(Collected data)
>>>
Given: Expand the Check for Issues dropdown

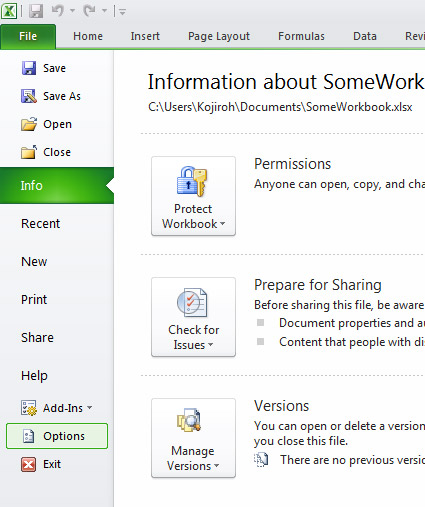Looking at the screenshot, I should click(193, 317).

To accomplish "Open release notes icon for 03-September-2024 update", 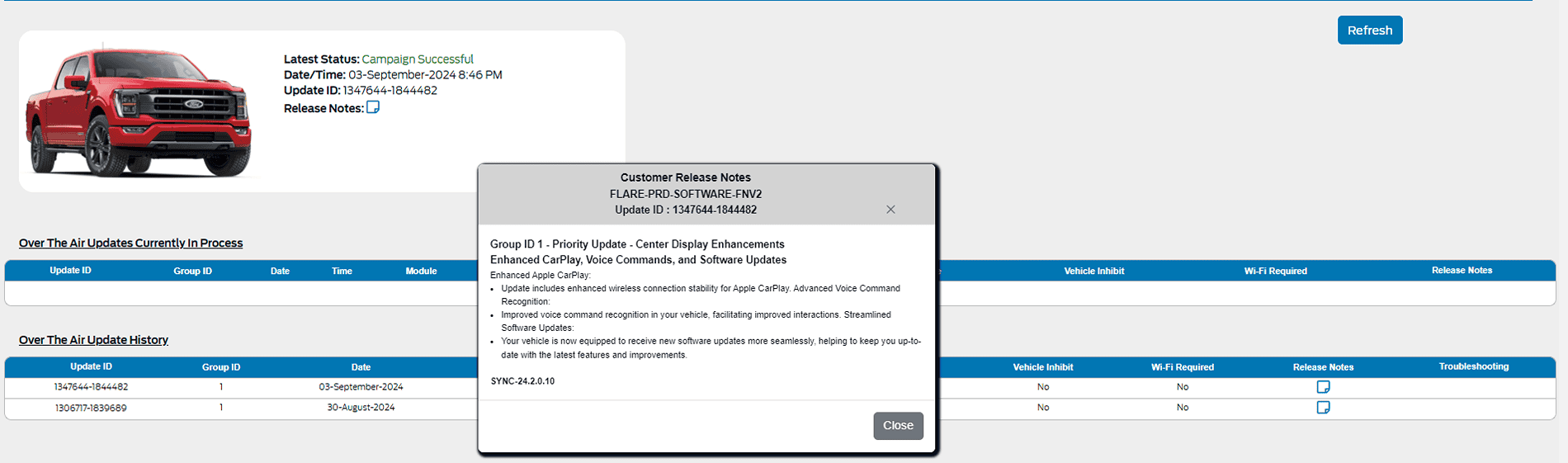I will click(x=1323, y=387).
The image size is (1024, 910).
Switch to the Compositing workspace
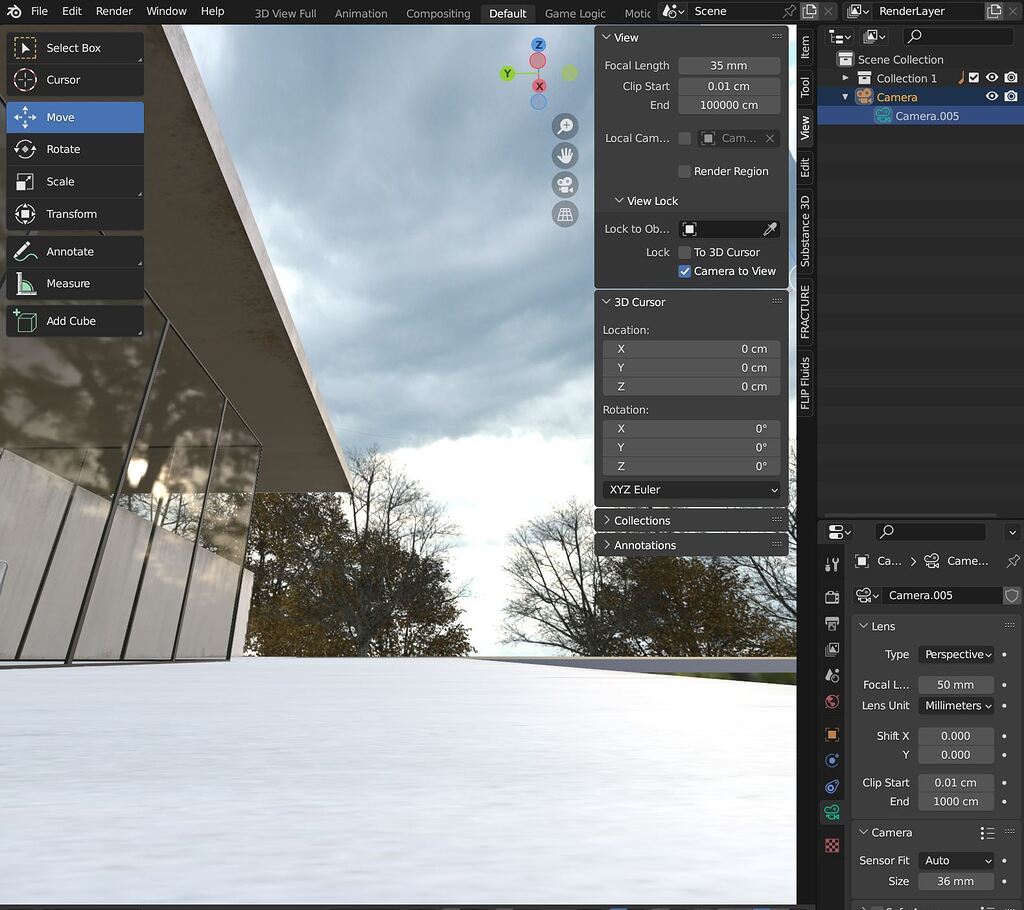(x=438, y=13)
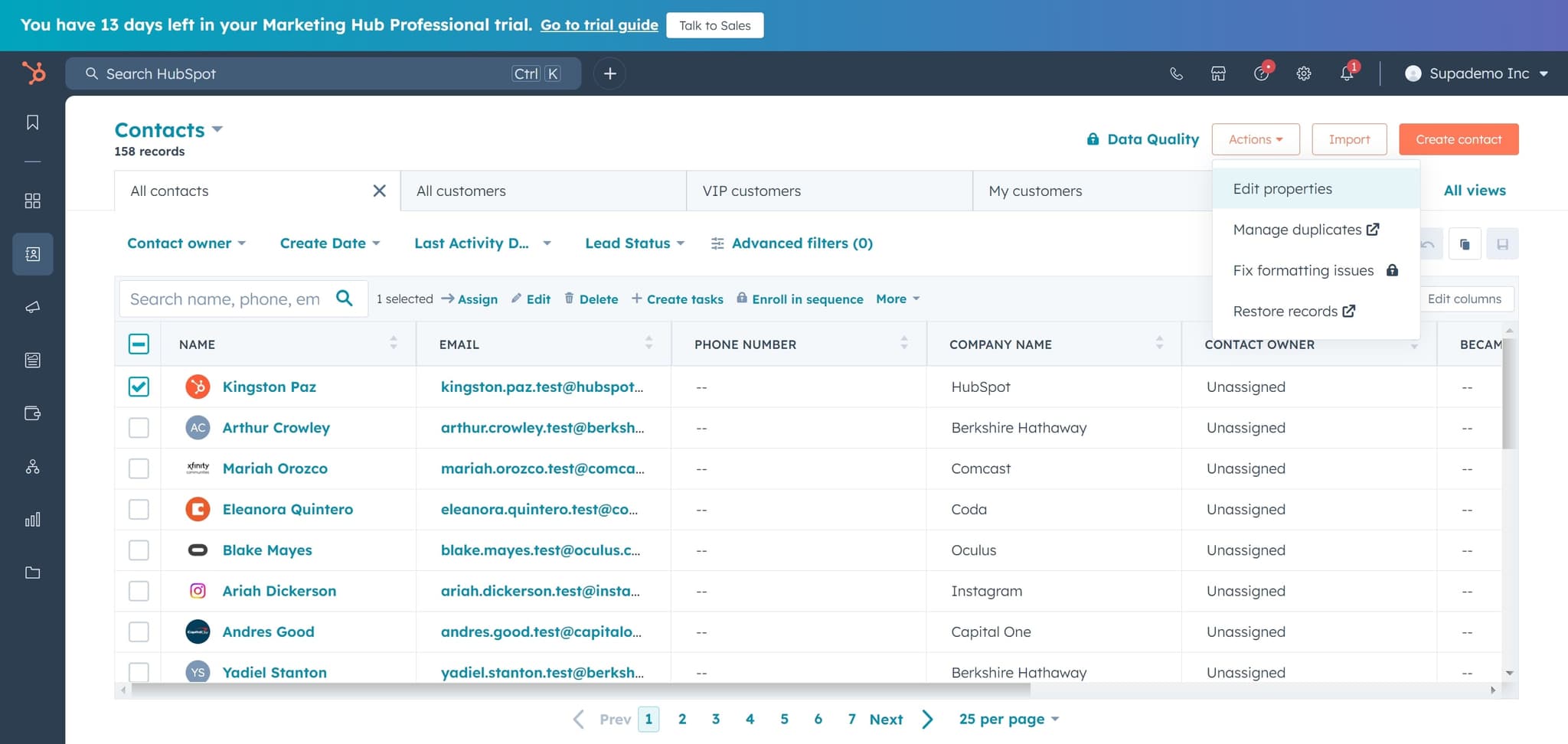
<<<
• Exercise:
What you need to copy is the run of lines from the one holding "The image size is (1024, 910)." through the end of the data, exactly and only, both ends included, pictures omitted.

• Result below:
The image size is (1024, 910).
Switch to the Compositing workspace
(x=438, y=13)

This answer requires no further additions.